**Task brief:**
Where the line containing "Task: Select the Prototipo" appears in the entries below, begin there and output every line through the last, exactly, minus the pictures.
Start of Raw data
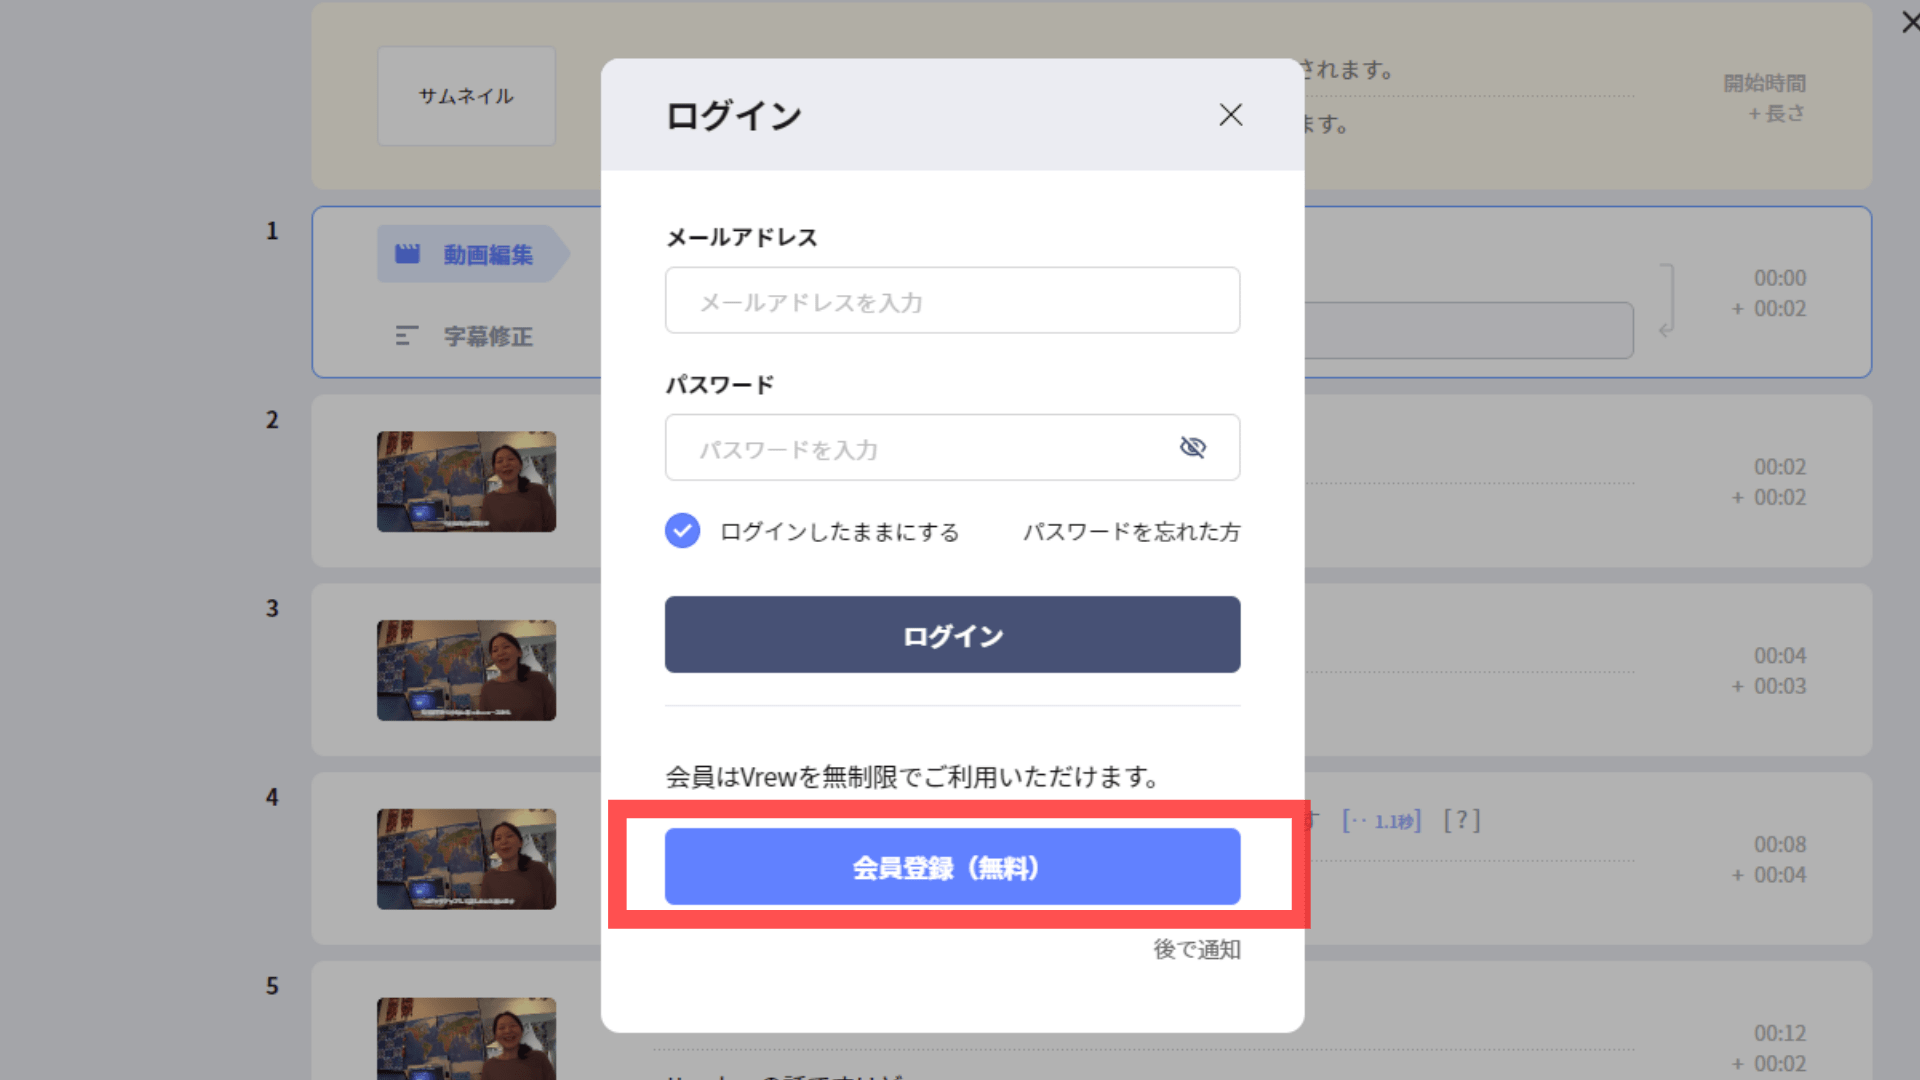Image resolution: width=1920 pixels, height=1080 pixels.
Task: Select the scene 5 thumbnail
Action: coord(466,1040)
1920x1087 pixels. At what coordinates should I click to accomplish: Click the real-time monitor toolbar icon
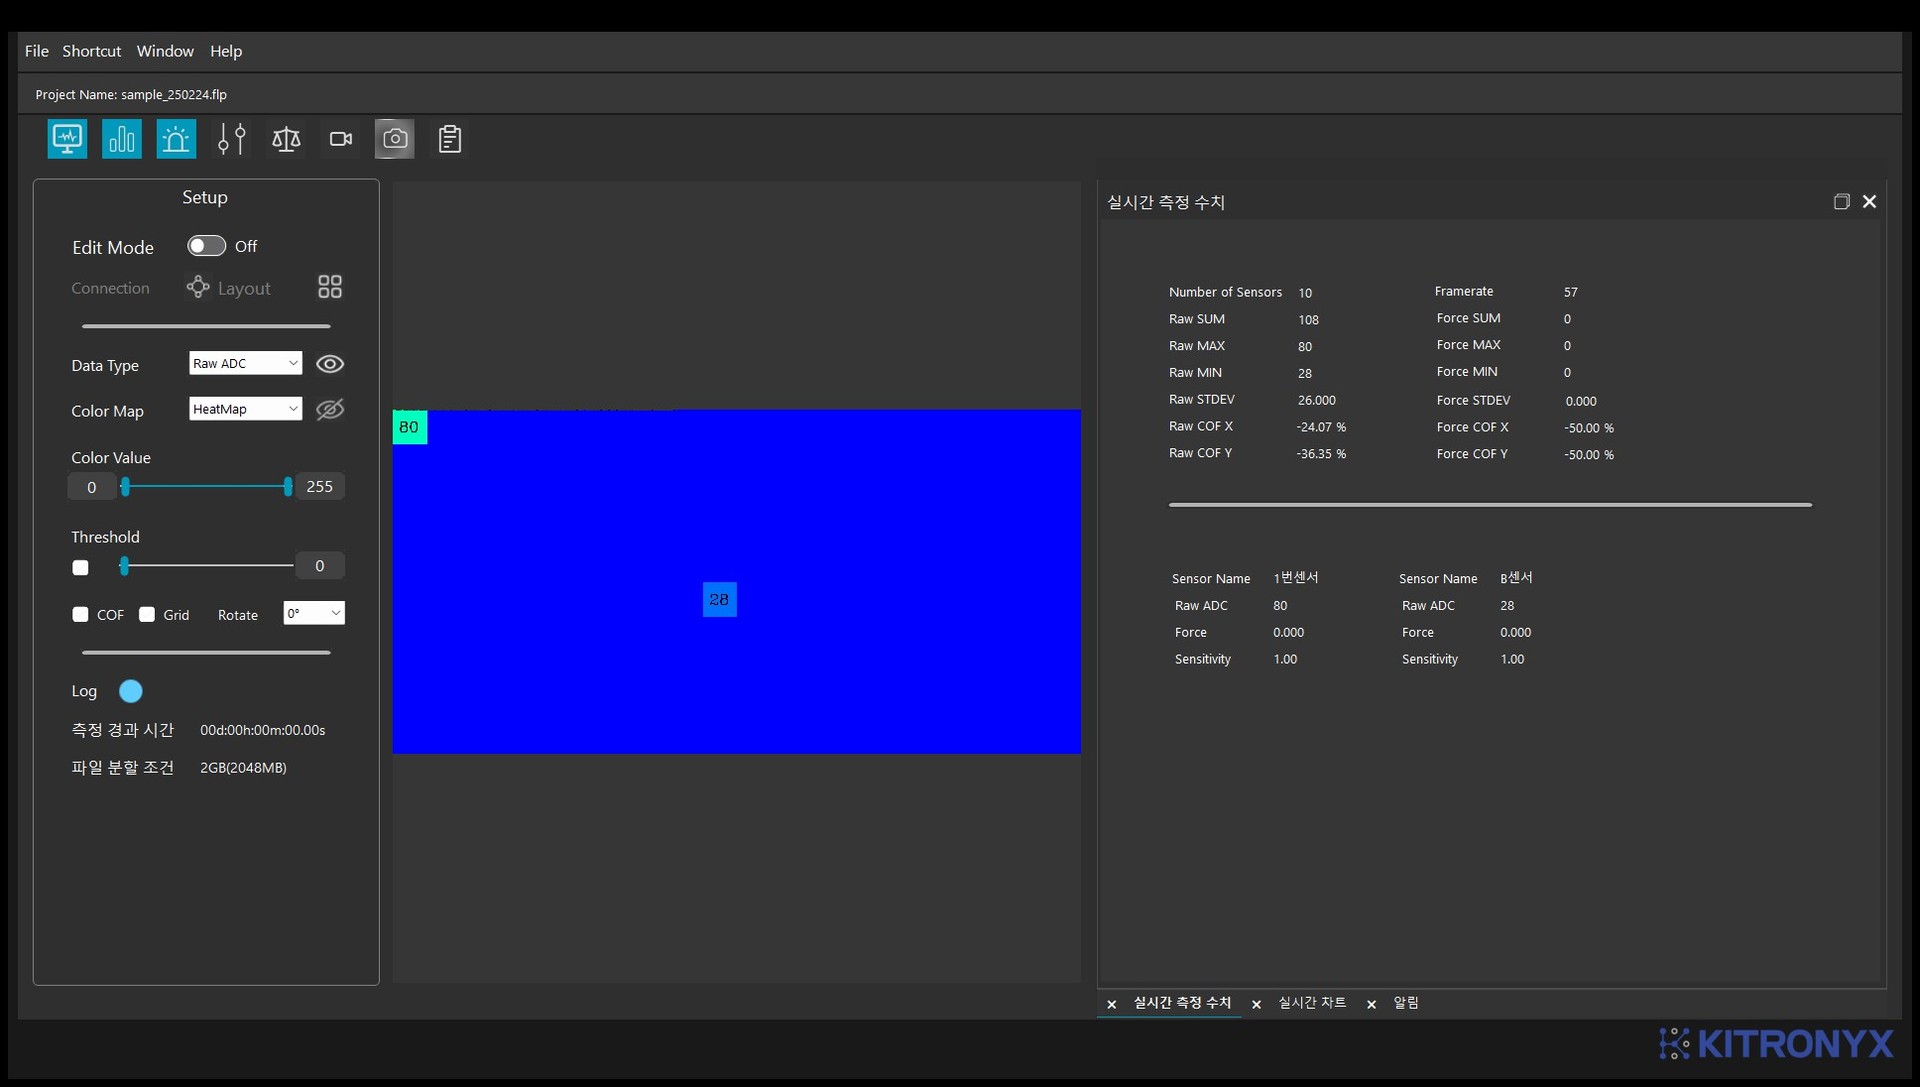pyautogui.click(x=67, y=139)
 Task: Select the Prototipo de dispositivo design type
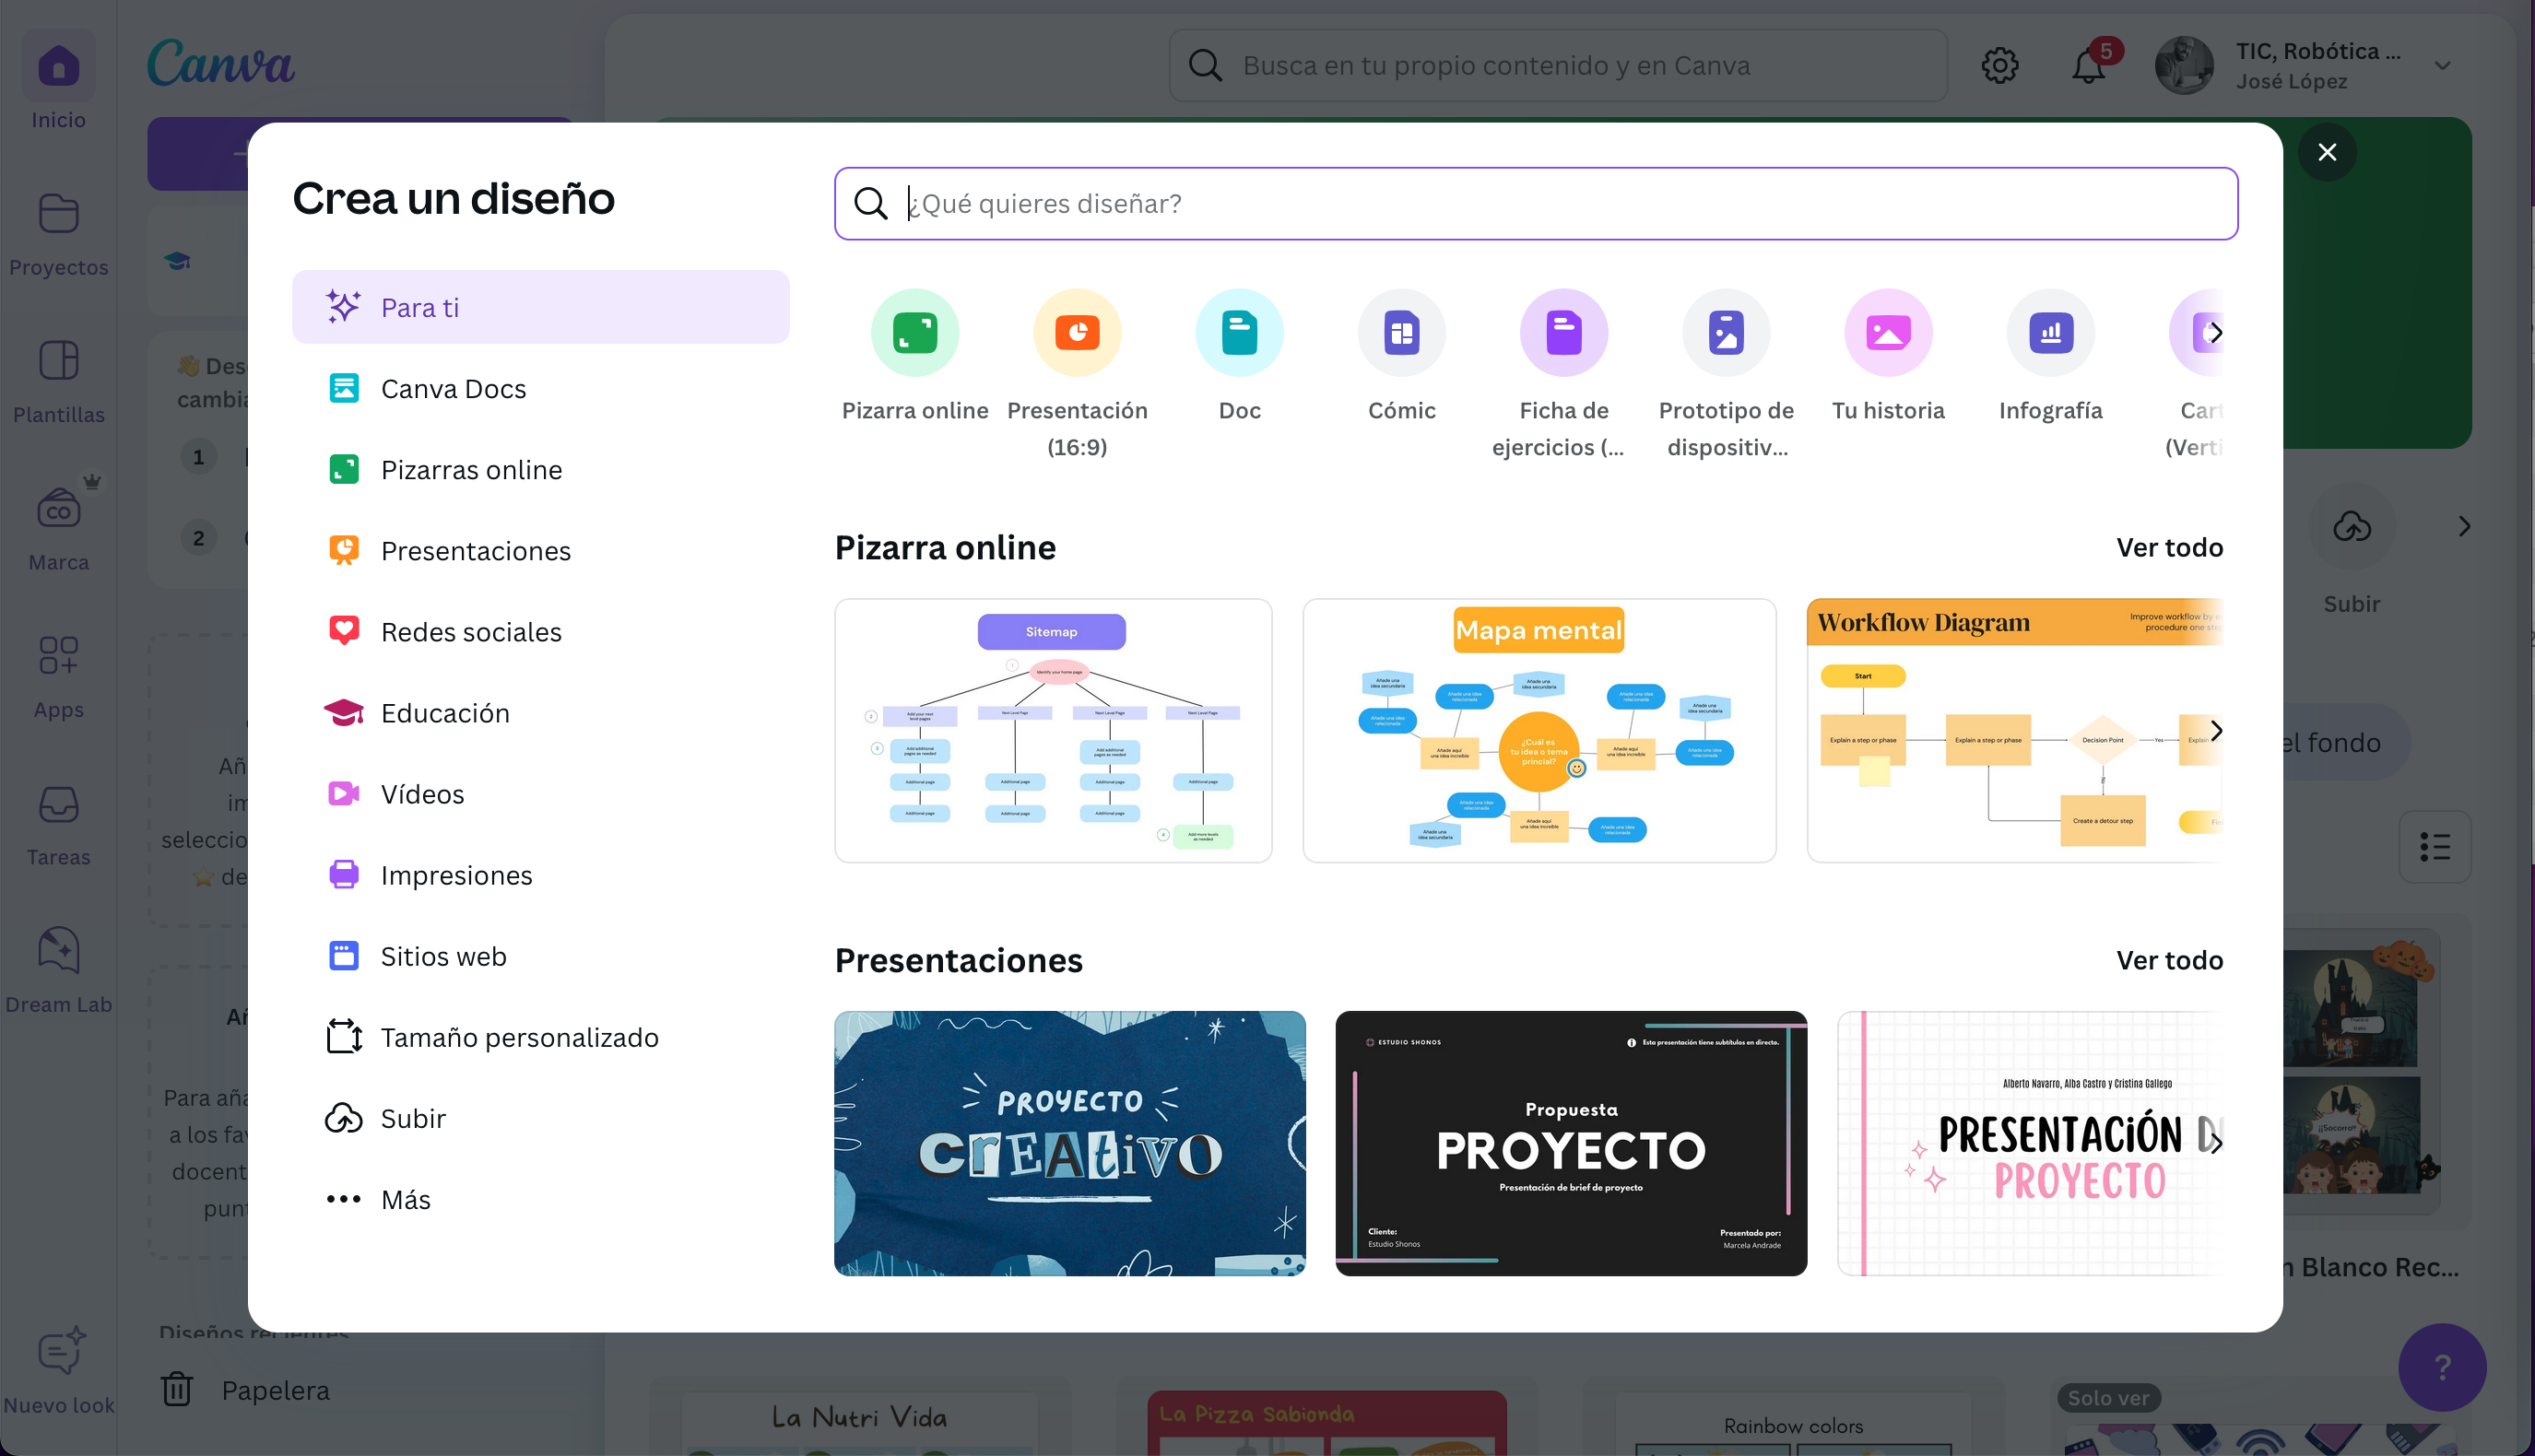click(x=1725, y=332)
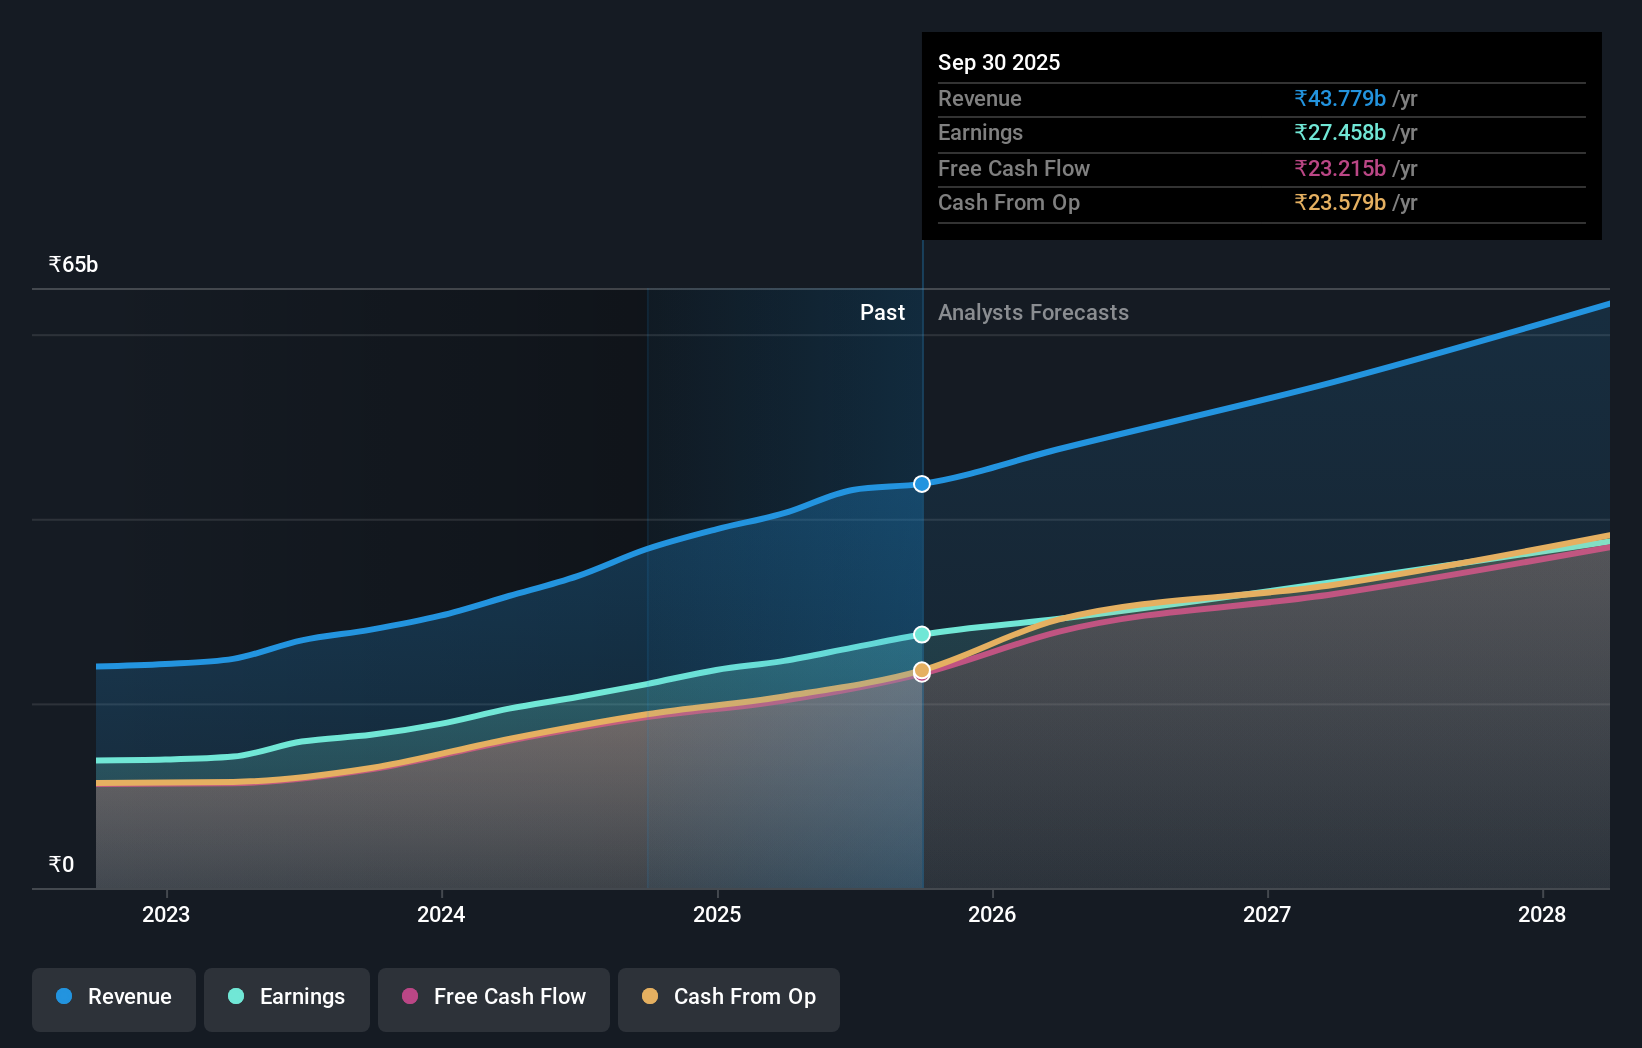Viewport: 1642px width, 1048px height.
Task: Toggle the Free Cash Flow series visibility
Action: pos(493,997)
End of Raw data
**Response box:**
 Task: Select the Prototipo de dispositivo design type
click(x=1725, y=332)
Viewport: 1642px width, 1048px height.
Task: Toggle the Free Cash Flow series visibility
Action: pos(493,997)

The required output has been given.